Opinion

How China Lost the Covid War

Do you remember when Covid was going to establish China as the world’s dominant power? As late as mid-2021, my inbox was full of assertions that China’s apparent success in containing the coronavirus showed the superiority of the Chinese system over Western societies that, as one commentator put it, “did not have the ability to quickly organize every citizen around a single goal.”

At this point, however, China is flailing even as other nations are more or less getting back to normal life. It’s still pursuing its zero-Covid policy, enforcing draconian restrictions on everyday activities every time new cases emerge. This is creating immense personal hardship and cramping the economy; cities under lockdown account for almost 60 percent of China’s G.D.P.

In early November many workers reportedly fled the giant Foxconn plant that produces iPhones, fearing not just that they would be locked in but that they would go hungry. And in the last few days many Chinese, in cities across the nation, have braved harsh repression to demonstrate against government policies.

################

Action item: Could you reproduce the part of the opinion piece on China and Covid that begins at the words "How China Lost" and stops after "of China’s G.D.P."? The entries have no connection to the opinion piece on China and Covid.

Raw data:

################

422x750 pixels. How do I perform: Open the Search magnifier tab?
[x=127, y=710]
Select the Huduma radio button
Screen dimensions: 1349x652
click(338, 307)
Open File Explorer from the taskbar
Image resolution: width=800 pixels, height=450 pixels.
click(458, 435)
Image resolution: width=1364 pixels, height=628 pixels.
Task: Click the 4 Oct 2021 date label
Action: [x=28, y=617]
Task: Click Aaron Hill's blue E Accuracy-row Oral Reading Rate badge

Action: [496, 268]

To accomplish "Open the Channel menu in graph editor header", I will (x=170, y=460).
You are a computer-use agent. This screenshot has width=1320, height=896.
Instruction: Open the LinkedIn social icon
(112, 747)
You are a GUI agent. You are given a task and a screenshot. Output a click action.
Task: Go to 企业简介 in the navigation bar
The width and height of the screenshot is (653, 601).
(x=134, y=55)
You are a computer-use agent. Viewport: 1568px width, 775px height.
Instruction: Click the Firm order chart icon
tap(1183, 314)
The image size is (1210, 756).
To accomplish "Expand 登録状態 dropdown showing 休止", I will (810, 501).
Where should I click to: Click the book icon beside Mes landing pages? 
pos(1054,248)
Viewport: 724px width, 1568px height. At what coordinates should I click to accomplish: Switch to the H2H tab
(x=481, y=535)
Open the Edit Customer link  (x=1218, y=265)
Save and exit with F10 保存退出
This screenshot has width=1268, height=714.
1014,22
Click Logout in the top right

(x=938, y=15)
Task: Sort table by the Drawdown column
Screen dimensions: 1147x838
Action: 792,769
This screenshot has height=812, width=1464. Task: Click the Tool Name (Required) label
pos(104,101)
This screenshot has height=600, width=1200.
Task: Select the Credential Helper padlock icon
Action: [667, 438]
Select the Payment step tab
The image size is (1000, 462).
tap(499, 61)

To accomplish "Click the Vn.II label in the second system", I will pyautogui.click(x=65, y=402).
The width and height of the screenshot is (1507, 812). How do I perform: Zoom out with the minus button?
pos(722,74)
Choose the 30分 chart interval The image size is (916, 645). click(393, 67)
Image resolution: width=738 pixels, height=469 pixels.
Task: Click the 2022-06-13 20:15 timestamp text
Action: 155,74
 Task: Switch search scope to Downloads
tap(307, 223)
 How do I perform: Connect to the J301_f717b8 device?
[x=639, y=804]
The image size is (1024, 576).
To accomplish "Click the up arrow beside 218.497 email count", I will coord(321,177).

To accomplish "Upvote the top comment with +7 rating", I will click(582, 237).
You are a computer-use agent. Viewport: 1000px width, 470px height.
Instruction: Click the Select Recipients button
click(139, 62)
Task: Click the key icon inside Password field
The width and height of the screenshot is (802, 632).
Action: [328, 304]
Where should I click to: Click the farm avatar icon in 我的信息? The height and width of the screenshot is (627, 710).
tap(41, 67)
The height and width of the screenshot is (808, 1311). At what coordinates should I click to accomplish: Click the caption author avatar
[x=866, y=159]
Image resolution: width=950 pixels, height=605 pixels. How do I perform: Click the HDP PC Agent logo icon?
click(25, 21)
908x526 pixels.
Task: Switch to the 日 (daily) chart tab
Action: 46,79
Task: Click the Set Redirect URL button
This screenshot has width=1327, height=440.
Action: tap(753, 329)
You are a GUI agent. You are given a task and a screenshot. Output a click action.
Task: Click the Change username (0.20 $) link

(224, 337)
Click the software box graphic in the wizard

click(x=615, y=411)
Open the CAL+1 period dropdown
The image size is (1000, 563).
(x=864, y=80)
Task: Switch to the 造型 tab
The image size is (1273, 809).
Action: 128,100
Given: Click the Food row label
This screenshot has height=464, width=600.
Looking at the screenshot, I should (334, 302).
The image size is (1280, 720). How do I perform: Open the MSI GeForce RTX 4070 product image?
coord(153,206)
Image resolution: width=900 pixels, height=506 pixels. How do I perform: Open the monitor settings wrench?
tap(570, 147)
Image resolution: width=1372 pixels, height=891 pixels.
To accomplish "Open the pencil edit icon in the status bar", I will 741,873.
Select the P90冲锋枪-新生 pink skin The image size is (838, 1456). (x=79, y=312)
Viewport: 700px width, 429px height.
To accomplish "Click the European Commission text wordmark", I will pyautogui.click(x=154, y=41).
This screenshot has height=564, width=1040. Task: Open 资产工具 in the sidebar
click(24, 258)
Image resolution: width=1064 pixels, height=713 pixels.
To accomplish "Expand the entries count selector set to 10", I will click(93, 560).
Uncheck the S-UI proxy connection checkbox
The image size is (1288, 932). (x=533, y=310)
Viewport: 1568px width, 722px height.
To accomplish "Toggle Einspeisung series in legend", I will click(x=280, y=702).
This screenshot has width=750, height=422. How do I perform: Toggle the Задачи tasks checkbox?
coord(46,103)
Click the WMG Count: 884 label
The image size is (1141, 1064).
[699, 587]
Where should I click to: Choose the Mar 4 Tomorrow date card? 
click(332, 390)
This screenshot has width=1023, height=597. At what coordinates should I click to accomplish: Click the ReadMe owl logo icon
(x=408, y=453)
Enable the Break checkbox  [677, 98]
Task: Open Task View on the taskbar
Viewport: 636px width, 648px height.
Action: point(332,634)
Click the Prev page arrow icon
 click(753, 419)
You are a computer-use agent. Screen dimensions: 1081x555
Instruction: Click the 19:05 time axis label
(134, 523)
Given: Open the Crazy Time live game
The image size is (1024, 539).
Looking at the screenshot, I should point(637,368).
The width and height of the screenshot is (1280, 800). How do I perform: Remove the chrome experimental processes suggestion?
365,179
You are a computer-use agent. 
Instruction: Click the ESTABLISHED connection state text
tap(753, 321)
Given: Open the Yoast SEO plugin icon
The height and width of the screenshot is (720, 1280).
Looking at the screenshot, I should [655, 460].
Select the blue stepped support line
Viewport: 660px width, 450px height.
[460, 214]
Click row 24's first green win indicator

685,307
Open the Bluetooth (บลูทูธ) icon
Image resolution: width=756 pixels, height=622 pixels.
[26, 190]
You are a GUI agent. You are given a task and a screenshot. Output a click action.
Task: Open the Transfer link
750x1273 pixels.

################

Response area:
How China Lost the Covid War

Do you remember when Covid was going to establish China as the world’s dominant power? As late as mid-2021, my inbox was full of assertions that China’s apparent success in containing the coronavirus showed the superiority of the Chinese system over Western societies that, as one commentator put it, “did not have the ability to quickly organize every citizen around a single goal.”

At this point, however, China is flailing even as other nations are more or less getting back to normal life. It’s still pursuing its zero-Covid policy, enforcing draconian restrictions on everyday activities every time new cases emerge. This is creating immense personal hardship and cramping the economy; cities under lockdown account for almost 60 percent of China’s G.D.P.